Jamais je n'ai autant aimé une leçon d'histoire. Opa savait raconter les histoires, j'étais captivée du début à la fin. C'est Oma qui a dû venir nous chercher pour manger, en nous ramenant au présent. Mais, juste avant de se lever, il me dit une dernière chose :
« Anabell ?
-Ja, Opa ?
-Vu que les camps de concentration et d'extermination ont l'air de d'intéresser, je peux te prêter quelque chose si tu veux. Un carnet, que l'on garde au grenier. J'irai le chercher pour te le prêter. Ça te plairait ?
-Oui, ça peut être intéressant. Merci, Opa, de m'avoir appris tout ça. J'ai tout compris !
-Bitte schön, Anabell, ravis de t'avoir rendue moins bête, me répond-il en souriant et en me caressant le haut de ma tête. So, il faut aller manger, sinon ta Großmutter va encore râler... »

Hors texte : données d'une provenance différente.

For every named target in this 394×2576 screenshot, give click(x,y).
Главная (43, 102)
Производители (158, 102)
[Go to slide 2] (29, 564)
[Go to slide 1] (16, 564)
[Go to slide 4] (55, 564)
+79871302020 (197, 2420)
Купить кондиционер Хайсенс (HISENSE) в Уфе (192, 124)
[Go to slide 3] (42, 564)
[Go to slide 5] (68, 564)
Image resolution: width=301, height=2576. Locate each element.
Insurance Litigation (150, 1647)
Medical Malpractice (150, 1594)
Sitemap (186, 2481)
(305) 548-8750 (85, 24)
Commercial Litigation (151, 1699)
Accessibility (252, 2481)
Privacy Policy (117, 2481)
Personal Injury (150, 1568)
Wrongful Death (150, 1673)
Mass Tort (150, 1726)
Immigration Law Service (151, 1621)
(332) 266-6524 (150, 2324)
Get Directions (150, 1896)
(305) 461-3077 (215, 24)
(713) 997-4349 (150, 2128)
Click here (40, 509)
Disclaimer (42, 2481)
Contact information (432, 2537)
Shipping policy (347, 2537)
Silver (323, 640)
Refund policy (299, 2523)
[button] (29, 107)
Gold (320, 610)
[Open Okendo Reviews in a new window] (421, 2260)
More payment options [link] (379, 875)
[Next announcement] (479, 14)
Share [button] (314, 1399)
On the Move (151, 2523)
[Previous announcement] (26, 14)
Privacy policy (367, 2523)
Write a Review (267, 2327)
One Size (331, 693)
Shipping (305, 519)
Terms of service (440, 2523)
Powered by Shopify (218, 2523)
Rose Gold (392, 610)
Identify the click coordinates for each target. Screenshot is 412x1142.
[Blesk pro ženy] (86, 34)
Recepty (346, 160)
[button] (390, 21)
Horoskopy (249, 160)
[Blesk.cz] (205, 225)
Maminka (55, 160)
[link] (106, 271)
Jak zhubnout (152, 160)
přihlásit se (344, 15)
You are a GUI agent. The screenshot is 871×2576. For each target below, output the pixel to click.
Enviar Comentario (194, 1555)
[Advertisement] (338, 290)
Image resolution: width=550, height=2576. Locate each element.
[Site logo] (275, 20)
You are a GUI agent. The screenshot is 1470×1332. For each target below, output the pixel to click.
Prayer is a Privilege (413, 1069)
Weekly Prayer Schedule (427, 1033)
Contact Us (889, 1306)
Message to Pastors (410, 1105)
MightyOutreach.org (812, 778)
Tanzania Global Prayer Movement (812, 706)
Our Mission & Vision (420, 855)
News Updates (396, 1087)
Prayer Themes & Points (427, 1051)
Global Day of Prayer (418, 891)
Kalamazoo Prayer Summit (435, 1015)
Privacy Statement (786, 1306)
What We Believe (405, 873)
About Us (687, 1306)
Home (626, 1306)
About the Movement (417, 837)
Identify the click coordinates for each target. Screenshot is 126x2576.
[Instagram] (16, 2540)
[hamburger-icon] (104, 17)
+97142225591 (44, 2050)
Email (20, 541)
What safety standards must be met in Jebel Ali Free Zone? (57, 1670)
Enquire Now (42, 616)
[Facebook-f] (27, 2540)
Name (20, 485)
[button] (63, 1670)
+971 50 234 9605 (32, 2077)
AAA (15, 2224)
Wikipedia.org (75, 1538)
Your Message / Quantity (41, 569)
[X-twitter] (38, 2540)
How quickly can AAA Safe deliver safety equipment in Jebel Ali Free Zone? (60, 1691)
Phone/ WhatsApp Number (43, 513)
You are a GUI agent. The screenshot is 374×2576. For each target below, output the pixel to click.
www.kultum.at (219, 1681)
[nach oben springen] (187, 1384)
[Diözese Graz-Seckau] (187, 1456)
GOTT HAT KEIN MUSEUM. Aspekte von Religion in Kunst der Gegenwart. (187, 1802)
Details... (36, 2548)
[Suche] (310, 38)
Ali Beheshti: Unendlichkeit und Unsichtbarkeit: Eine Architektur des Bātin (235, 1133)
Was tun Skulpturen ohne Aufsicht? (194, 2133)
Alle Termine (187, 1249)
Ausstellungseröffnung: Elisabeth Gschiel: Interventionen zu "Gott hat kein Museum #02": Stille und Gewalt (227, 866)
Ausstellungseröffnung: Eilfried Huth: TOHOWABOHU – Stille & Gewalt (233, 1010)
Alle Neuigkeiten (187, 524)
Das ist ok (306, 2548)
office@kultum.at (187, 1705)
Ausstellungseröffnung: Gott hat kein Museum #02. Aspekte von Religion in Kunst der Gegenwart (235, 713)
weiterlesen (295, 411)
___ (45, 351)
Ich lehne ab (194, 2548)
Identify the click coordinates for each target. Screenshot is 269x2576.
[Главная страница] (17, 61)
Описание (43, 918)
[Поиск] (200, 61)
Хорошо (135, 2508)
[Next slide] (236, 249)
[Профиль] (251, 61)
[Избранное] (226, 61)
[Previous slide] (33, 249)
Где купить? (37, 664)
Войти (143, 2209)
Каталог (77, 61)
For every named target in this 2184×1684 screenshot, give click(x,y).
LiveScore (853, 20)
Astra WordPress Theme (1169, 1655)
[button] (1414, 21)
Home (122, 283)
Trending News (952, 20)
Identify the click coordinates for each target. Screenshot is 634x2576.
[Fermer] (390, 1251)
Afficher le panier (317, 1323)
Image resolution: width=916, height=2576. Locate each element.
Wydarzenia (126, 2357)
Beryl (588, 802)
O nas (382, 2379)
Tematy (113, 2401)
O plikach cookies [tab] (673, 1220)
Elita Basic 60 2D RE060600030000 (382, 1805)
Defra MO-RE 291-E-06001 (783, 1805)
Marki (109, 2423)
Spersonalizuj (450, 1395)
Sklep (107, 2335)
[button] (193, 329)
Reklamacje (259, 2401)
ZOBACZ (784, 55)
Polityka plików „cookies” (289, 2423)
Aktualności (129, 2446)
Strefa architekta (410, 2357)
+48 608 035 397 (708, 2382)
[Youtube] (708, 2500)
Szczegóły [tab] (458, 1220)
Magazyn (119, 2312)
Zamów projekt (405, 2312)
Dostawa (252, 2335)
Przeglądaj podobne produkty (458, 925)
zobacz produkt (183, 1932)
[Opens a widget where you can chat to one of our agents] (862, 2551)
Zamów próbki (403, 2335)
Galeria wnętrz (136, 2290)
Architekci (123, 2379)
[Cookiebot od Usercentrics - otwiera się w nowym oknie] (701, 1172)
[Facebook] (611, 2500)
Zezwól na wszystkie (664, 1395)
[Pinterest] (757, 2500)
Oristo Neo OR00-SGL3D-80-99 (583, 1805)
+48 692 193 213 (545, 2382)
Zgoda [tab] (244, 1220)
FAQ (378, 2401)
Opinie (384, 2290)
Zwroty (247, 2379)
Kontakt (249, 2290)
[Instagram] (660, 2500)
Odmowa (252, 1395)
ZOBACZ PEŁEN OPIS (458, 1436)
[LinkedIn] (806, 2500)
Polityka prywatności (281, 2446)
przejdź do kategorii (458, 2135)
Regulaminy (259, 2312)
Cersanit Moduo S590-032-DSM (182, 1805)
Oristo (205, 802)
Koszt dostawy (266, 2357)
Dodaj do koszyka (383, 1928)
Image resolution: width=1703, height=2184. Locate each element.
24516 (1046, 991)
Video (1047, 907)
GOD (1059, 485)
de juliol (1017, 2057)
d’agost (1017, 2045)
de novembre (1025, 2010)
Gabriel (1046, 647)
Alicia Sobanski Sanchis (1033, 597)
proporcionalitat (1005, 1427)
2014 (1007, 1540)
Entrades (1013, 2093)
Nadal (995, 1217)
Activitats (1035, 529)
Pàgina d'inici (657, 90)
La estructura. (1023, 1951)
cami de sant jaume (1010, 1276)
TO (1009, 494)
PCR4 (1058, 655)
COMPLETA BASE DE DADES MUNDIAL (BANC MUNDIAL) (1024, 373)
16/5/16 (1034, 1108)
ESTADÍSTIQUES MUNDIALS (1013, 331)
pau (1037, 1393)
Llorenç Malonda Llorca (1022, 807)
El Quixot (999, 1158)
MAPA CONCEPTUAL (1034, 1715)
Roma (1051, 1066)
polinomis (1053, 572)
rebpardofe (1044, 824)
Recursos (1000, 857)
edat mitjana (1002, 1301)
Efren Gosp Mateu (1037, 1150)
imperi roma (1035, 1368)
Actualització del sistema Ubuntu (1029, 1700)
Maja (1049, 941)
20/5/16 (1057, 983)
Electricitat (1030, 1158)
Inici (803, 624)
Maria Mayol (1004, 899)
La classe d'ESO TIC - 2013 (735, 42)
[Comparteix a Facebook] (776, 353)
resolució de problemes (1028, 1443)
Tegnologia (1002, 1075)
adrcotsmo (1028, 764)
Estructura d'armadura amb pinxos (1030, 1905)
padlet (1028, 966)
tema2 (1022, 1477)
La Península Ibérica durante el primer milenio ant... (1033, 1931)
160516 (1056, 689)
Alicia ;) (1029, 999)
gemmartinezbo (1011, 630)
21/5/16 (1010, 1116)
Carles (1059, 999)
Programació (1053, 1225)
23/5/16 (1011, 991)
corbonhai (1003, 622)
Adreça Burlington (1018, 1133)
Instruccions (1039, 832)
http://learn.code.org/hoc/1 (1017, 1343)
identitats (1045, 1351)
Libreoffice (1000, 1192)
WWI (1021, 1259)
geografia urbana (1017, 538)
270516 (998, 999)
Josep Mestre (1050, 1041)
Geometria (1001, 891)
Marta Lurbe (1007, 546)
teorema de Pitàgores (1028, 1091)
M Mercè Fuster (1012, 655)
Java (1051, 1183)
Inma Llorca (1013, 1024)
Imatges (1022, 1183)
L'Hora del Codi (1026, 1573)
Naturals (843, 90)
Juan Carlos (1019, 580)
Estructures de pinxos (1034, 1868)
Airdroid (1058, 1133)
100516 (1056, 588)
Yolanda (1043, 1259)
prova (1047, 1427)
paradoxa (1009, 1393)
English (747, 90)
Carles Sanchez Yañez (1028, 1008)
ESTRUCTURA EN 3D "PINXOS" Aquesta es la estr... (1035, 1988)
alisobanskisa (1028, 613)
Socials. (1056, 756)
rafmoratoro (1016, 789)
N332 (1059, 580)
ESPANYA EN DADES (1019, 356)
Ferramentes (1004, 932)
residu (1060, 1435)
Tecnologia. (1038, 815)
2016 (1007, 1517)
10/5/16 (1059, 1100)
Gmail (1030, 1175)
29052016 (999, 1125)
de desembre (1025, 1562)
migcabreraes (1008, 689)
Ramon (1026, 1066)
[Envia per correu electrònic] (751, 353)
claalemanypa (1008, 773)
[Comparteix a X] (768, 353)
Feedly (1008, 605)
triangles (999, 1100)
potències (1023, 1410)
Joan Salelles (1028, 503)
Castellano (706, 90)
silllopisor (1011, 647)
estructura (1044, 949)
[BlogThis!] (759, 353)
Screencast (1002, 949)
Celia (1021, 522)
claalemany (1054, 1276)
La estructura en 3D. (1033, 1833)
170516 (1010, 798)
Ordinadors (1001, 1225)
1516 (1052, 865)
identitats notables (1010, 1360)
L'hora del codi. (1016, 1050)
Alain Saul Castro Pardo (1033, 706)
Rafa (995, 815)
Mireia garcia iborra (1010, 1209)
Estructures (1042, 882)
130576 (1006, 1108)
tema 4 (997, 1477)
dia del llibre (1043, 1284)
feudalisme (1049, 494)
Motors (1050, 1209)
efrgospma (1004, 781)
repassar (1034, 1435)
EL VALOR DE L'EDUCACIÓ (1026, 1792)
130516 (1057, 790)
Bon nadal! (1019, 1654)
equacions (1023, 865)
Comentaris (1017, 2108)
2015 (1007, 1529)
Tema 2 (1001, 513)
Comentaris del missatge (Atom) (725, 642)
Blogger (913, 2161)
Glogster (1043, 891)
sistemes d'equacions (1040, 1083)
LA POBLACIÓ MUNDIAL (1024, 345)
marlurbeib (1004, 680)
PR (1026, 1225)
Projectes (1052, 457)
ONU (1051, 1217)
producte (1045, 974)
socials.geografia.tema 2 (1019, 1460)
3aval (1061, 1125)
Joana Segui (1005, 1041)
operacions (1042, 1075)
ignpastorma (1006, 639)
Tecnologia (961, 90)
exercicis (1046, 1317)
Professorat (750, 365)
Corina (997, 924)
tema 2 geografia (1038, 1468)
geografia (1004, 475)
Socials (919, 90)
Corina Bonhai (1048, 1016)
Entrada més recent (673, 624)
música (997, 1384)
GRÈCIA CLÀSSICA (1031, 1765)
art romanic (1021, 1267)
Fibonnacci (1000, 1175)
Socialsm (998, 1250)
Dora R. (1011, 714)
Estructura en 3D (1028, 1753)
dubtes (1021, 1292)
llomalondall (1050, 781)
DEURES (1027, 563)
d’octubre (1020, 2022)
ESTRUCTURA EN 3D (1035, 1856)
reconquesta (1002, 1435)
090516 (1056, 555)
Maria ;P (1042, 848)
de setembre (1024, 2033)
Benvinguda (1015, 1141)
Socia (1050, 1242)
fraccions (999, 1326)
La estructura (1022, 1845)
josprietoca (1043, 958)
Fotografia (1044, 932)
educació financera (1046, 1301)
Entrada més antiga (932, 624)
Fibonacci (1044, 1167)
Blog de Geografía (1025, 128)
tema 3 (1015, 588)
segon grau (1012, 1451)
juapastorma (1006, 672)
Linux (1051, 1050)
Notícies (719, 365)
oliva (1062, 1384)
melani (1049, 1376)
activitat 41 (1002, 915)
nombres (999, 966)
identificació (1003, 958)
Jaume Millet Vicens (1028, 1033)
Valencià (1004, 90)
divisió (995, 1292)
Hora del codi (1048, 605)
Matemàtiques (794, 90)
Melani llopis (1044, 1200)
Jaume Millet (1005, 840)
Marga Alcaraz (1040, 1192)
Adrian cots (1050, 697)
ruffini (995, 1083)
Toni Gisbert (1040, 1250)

Mama est venu me chercher vers vingt-et-une heure. Ses cheveux bruns, d'habitude si bien coiffés forment un halo électrostatique autour de sa tête ; ainsi que ses traits tirés indiquent qu'elle a passé une sale journée. Je salue sans tarder Oma et Opa, et sort rejoindre ma mère dans sa voiture. M'apprêtant à monter côté passager, j'entends ma grand-mère m'appeler :
« Anabell ! »
Je courais vers Oma, intriguée. Elle me tendait un petit carnet noir en cuir usé, relié avec une ficelle brune et effilochée. Ça doit sûrement être le fameux carnet dont me parlait Opa avant de manger.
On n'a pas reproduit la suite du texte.